On Sat, 16 Dec 2000, Jarkko Hietaniemi wrote:
> On Fri, Dec 15, 2000 at 03:10:16PM -0500, Dan Sugalski wrote:
> > At 11:18 AM 12/15/00 -0600, Jarkko Hietaniemi wrote:
> > >
> > >As painful as it may sound (codingwise) I would urge to spare some
> > >thought to using (internally) UTF-32 for those encodings for which
> > >UTF-8 would be *longer* than the UTF-32 (mainly the Asian scripts).
> >
> > If we can manage it, I'd prefer to not have a preferred internal
>
> I didn't mean 'preferred', I meant that if UTF-8 would be longer for
> some encodings, both for space *and* speed using straight honest UTF-32
> would make much more sense.
Are you confusing UTF-32 and UTF-16 here?

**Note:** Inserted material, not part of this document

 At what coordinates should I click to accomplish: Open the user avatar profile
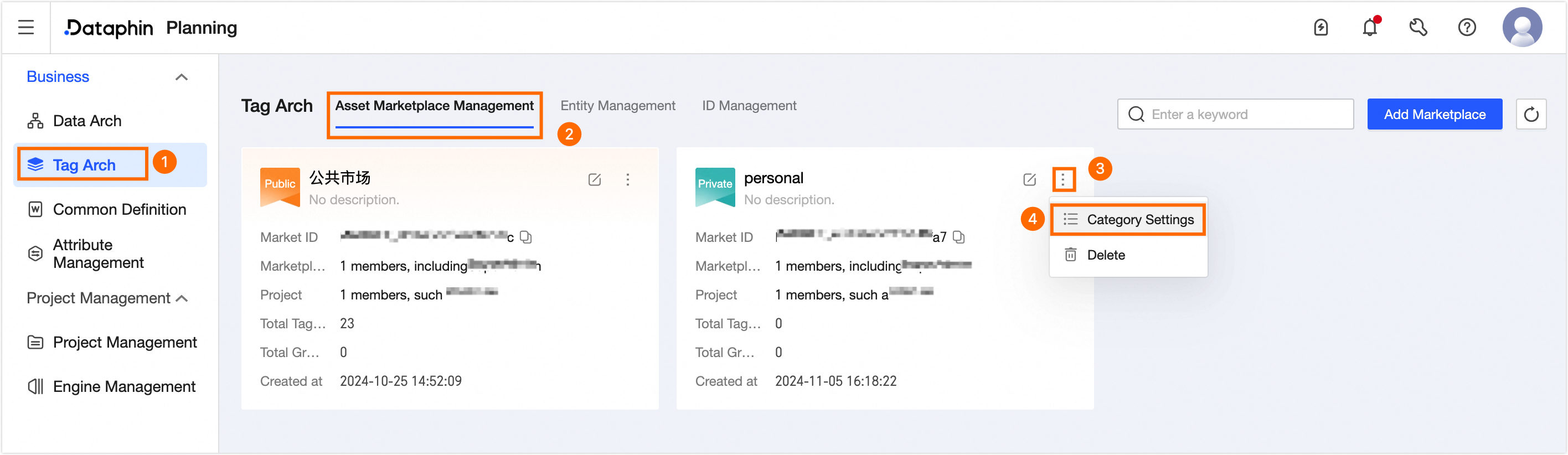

As I understand it, UTF-32
always uses four bytes, while UTF-8 only needs three bytes max for
characters from U+0000 to U+FFFF. However, UTF-8 is longer than UTF-16 for
characters gt U+07FF (but catches up again for U+10000 to U+10FFFF: both
encodings need four bytes for characters in that range because of
UTF-16's surrogate encoding).
Cheers,
Philip
--
Philip Newton <[EMAIL PROTECTED]>